- _Task description_
Please copy out, word for word, the rows below from the line with "buttery [675, 1315]" up to and including the line with "same [664, 831]", and nothing else.

- _Records shown_
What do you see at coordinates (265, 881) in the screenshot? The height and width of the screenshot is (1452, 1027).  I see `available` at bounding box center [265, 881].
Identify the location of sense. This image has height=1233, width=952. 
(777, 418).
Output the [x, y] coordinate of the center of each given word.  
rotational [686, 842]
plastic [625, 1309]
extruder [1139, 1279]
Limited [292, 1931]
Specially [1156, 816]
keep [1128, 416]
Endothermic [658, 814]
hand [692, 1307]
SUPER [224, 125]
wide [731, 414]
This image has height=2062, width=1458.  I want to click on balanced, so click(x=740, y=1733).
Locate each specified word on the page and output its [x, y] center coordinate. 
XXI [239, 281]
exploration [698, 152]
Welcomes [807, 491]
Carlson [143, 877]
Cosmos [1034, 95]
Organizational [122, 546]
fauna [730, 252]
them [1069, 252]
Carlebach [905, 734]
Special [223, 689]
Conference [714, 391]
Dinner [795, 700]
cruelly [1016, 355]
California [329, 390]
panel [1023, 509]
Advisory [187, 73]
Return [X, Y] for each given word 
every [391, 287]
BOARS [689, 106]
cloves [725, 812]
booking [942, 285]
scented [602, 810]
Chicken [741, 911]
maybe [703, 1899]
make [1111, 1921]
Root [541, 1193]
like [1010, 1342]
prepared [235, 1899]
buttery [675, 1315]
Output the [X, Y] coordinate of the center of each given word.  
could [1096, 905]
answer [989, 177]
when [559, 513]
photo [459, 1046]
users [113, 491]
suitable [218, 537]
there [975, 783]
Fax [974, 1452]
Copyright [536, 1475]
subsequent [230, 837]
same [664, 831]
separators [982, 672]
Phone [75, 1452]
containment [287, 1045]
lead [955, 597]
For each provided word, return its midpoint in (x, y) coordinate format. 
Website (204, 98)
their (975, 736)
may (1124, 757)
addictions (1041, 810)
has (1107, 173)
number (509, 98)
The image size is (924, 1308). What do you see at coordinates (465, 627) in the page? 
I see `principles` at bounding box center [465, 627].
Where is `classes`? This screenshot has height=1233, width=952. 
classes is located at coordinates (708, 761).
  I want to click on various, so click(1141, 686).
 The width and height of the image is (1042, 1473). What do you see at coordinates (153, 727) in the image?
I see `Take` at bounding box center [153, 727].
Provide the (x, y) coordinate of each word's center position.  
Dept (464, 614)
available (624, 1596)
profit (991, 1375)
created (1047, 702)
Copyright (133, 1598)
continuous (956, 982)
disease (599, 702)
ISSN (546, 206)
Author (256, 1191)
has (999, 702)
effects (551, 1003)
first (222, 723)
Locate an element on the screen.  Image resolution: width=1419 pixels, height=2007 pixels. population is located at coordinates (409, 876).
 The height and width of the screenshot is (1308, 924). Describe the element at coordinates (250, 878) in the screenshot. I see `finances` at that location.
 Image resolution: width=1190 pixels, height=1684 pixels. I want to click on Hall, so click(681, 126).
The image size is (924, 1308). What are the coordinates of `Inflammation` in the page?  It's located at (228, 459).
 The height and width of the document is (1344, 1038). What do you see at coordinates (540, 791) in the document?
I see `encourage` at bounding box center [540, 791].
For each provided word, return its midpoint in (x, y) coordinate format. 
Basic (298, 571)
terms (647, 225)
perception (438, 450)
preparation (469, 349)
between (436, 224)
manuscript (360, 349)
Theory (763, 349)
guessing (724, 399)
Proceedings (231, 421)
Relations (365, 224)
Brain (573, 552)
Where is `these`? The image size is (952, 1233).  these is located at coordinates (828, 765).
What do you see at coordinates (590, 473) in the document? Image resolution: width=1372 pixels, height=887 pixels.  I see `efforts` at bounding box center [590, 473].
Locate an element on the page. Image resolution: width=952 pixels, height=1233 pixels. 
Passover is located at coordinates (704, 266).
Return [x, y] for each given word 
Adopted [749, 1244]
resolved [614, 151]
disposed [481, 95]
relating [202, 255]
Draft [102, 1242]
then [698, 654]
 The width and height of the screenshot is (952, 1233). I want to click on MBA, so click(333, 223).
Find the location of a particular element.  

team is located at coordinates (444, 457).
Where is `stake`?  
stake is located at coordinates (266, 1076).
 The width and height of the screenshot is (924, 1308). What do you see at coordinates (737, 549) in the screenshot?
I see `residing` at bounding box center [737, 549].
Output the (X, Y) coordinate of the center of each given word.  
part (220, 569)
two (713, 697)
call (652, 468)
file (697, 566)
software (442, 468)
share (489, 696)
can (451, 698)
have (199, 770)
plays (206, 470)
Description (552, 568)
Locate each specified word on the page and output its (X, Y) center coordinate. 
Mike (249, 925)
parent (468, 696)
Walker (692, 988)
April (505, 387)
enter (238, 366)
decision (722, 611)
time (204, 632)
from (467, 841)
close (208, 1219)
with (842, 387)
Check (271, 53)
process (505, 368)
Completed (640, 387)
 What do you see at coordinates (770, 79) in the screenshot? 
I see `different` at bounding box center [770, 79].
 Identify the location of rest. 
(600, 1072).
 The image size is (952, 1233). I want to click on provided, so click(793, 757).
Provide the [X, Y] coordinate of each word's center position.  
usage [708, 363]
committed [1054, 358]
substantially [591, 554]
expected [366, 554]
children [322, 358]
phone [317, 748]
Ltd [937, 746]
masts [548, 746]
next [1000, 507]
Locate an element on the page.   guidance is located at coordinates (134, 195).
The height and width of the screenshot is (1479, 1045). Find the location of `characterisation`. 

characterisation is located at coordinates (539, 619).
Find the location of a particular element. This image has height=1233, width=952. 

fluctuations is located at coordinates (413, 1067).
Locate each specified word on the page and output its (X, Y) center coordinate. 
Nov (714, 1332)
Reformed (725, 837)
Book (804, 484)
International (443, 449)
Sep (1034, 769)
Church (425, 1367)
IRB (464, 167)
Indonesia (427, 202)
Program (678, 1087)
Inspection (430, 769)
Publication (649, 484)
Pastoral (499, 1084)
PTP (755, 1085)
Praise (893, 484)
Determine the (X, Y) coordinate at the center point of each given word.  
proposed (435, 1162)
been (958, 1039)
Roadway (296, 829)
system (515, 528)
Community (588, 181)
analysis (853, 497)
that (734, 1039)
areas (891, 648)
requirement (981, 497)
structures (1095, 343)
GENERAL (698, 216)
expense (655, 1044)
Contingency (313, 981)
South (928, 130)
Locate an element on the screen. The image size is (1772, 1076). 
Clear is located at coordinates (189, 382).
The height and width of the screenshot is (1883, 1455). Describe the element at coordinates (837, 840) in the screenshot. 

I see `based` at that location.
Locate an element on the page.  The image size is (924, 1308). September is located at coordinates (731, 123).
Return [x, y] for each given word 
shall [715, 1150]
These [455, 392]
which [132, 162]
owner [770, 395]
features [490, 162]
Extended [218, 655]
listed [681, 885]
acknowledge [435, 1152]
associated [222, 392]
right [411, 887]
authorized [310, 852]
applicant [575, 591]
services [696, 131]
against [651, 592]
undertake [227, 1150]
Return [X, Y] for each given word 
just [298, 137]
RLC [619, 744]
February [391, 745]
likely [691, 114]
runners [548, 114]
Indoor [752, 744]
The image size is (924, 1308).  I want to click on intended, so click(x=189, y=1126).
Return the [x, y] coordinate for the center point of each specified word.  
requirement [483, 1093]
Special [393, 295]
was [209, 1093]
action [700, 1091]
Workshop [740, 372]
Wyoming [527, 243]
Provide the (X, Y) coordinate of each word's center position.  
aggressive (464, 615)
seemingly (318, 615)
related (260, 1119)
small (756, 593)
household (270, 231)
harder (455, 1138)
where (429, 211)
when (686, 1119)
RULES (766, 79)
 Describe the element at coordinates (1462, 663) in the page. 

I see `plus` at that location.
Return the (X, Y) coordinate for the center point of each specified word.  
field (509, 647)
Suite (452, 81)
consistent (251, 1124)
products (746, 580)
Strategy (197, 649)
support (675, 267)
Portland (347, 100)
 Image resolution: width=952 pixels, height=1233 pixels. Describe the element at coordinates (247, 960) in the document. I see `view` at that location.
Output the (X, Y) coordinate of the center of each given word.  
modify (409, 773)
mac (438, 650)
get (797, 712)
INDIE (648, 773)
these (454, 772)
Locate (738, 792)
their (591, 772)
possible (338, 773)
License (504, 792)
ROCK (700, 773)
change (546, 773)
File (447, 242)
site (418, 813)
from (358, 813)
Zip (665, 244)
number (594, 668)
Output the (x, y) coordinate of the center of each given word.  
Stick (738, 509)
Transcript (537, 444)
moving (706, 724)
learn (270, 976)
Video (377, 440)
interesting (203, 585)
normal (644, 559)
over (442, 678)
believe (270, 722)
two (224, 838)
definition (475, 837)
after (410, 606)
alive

- _Correct output_
buttery [675, 1315]
Output the [X, Y] coordinate of the center of each given word.  
could [1096, 905]
answer [989, 177]
when [559, 513]
photo [459, 1046]
users [113, 491]
suitable [218, 537]
there [975, 783]
Fax [974, 1452]
Copyright [536, 1475]
subsequent [230, 837]
same [664, 831]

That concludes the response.